Dealing with heavy computing

Using clusters

With heavy data, obviously, any programming task can be very long to execute. As an example, running the tractoflow singularity on 20 HCP subjects can easily take up to 2-3 days on an average computer. A faster way to process is to copy your data on super powerful computers and process your data directly on the distant computer. Supercomputers exist (HPC = high performance computer), which are usually not a real computer but rather a cluster of computers connected.

Generally, we could say that if you have more than 20 subjects, you could start thinking to run your job on Compute Canada. Below, you can start your job locally in the evening and let it run during the night.

Compute Canada

Compute Canada is an example of service for clusters. An explained in the Onboarding new students page, you must ask for access. Here are the links to the login page and to the wiki page.

Our lab has access to cedar, graham or beluga. The following text takes beluga as example, but it could be either one. However, our lab has more TB and RAM on beluga.

Here is how the directories are separated into “spaces” and Compute Canada’s definition of each space:

../_images/logo_computeCanada.png
  • HOME: While your home directory may seem like the logical place to store all your files and do all your work, in general this isn’t the case - your home normally has a relatively small quota and doesn’t have especially good performance for the writing and reading of large amounts of data.
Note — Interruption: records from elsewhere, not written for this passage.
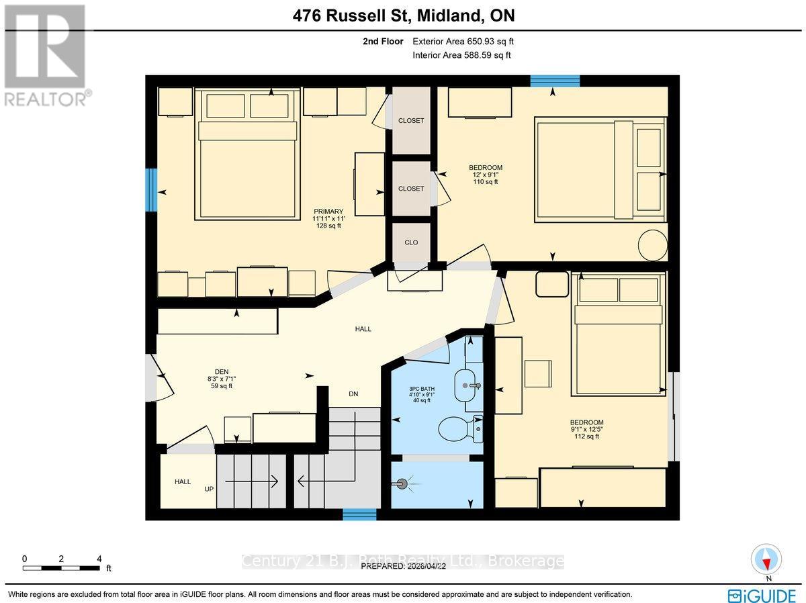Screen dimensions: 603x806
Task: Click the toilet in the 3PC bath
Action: (x=462, y=427)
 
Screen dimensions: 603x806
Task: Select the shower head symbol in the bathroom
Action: (x=402, y=482)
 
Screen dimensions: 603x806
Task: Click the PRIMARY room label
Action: (x=328, y=212)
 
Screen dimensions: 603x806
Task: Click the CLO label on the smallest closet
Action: (x=411, y=242)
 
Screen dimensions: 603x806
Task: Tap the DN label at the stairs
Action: (x=353, y=393)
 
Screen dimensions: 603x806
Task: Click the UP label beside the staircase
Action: (x=210, y=489)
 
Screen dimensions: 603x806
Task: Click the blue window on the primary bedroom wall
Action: (x=152, y=191)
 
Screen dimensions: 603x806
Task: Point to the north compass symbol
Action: (x=765, y=559)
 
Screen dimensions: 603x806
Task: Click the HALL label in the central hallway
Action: (x=363, y=329)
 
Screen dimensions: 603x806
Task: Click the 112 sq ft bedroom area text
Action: (x=583, y=436)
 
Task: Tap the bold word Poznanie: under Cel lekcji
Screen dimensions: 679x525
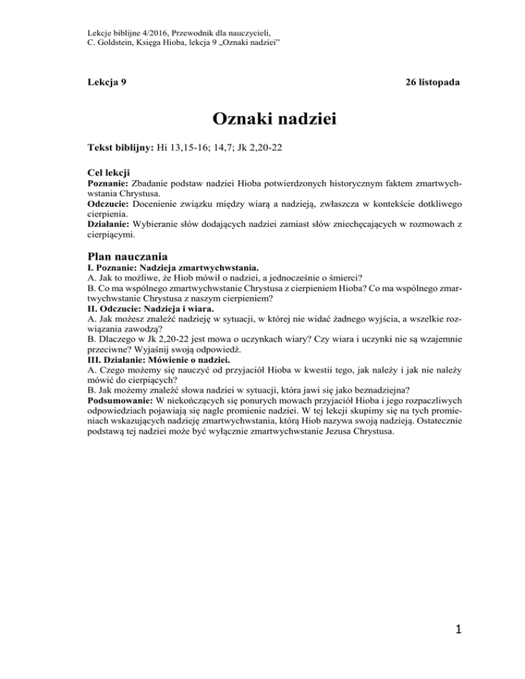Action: pos(110,184)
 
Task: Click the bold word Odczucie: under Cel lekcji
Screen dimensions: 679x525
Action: pos(110,205)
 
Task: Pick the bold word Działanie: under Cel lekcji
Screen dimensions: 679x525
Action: pos(112,226)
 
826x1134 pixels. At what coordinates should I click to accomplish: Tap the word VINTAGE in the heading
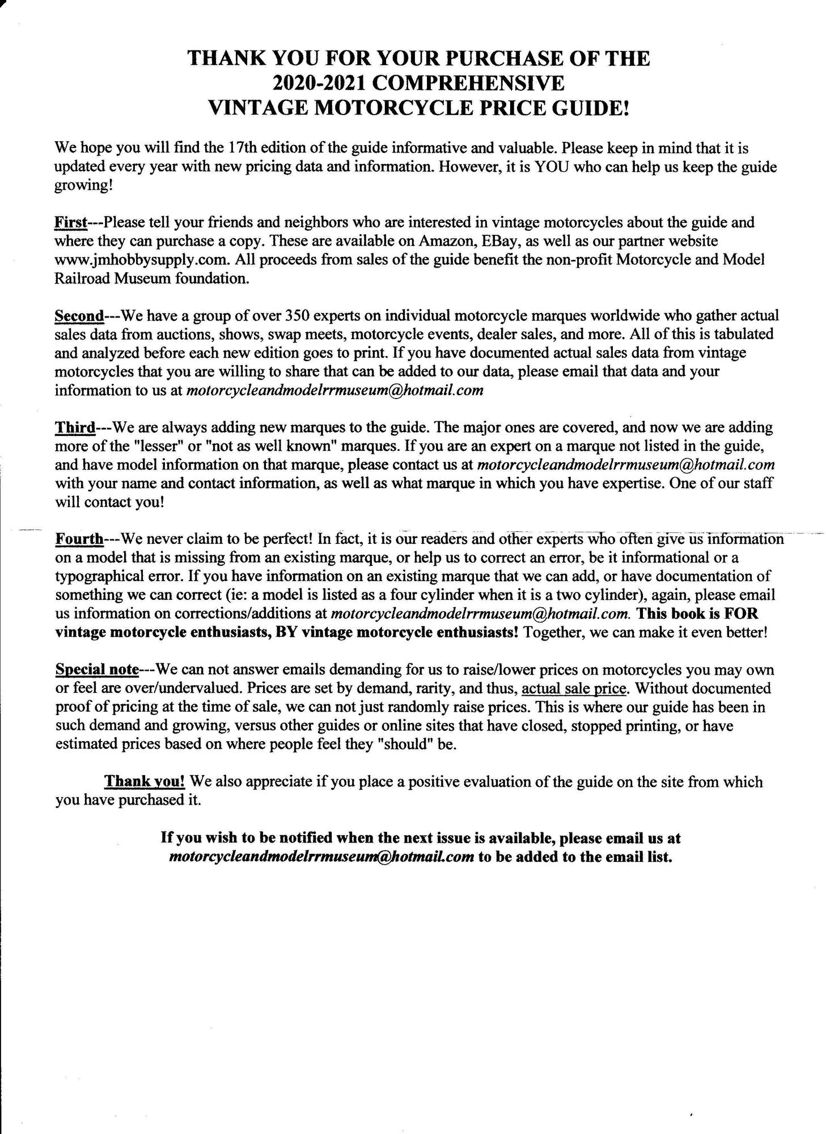click(257, 108)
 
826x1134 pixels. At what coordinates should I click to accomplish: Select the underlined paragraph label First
click(70, 222)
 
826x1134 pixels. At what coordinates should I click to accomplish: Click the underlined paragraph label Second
click(79, 315)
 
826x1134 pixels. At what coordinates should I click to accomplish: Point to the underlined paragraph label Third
click(74, 426)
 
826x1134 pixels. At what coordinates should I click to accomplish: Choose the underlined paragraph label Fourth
click(79, 538)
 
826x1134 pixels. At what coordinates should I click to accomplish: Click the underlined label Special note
click(97, 670)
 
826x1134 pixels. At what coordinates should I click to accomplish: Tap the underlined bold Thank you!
click(145, 781)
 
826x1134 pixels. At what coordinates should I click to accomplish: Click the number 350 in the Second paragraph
click(296, 315)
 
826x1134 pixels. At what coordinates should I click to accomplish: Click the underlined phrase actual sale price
click(574, 688)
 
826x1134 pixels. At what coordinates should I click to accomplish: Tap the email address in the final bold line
click(321, 856)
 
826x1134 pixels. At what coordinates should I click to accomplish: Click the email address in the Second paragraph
click(334, 390)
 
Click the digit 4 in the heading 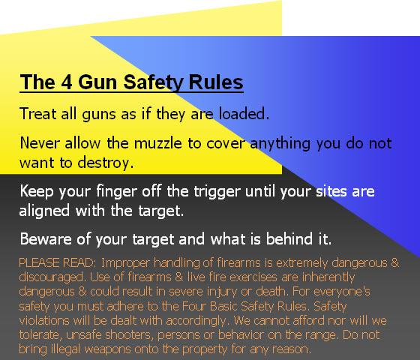[x=67, y=82]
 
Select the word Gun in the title [x=98, y=82]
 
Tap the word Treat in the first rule [x=38, y=113]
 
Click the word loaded [x=244, y=113]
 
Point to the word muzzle [x=158, y=142]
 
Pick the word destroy [x=105, y=163]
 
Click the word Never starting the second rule [x=40, y=142]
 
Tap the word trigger [x=217, y=192]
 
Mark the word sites [x=331, y=191]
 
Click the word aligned [x=44, y=211]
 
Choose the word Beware [x=46, y=239]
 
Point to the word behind [x=290, y=238]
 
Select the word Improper [x=125, y=263]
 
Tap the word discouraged [x=51, y=278]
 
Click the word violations [x=44, y=320]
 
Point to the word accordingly [x=196, y=321]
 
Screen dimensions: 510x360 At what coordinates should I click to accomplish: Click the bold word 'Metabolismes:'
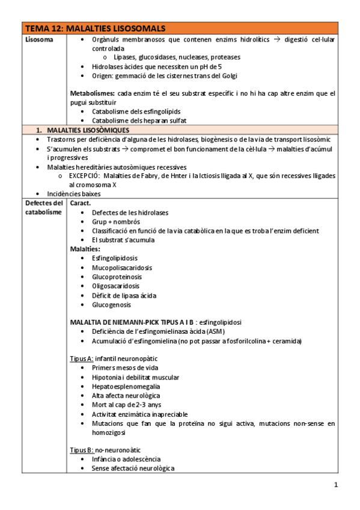pos(93,94)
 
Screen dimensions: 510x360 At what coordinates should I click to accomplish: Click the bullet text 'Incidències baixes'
pos(75,194)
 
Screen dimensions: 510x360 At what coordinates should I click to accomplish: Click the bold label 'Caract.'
pos(81,203)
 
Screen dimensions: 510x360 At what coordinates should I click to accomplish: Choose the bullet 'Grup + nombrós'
pos(117,221)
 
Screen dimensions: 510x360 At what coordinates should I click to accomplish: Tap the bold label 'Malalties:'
pos(85,249)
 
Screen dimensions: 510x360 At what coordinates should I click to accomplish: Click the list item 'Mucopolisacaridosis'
pos(122,268)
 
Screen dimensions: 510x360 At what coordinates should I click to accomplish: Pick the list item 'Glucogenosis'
pos(111,304)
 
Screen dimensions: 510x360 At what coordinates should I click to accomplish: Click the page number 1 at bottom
pos(337,485)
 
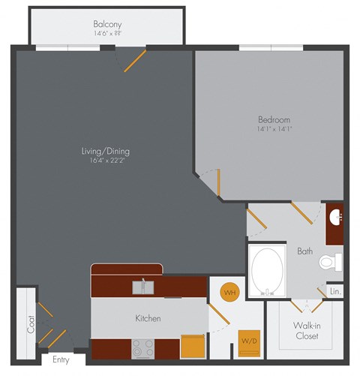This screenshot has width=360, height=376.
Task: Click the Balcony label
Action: point(109,23)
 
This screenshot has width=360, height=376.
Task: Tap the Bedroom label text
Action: point(274,119)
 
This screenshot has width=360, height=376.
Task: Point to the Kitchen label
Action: point(148,318)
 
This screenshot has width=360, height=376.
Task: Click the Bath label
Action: point(304,251)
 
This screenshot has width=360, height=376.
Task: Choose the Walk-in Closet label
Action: point(307,330)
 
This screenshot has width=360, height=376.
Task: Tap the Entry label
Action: point(62,359)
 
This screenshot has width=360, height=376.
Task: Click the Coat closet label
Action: point(31,323)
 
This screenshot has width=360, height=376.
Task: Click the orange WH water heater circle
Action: point(230,290)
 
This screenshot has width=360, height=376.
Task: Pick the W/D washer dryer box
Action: point(249,341)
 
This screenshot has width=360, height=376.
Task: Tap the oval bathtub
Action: point(267,272)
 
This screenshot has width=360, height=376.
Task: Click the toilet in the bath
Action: point(329,262)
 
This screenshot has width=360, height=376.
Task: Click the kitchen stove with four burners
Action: point(143,347)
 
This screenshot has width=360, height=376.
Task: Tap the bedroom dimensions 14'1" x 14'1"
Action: point(274,129)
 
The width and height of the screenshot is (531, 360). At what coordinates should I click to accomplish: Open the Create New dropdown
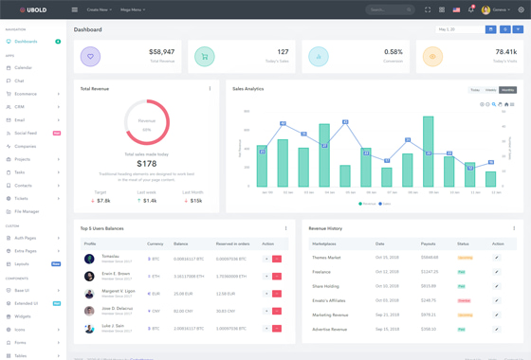(99, 9)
The most logical use of your home directory is typically source code, small parameter files and job submission scripts.

  • PROJECT: The project space has a significantly larger quota and is well-adapted to sharing data among members of a research group since it, unlike the home or scratch, is linked to a professor’s account rather than an individual user.

  • SCRATCH: For intensive read/write operations, scratch is the best choice. This is where you can store up to 20Tb of temporary files. Remember however that important files must be copied off scratch since they are not backed up there, and older files are subject to purging. The scratch storage should therefore only be used for transient files.

Thus, when you connect (ex, with ssh), you start in a directory called USER (your username), which we also call your home. Inside, you will find:

  • projects/def-descotea: a symlink to Maxime’s project space. Inside, there is one directory per user in our lab (you only have access to yours). This is where you should keep your data.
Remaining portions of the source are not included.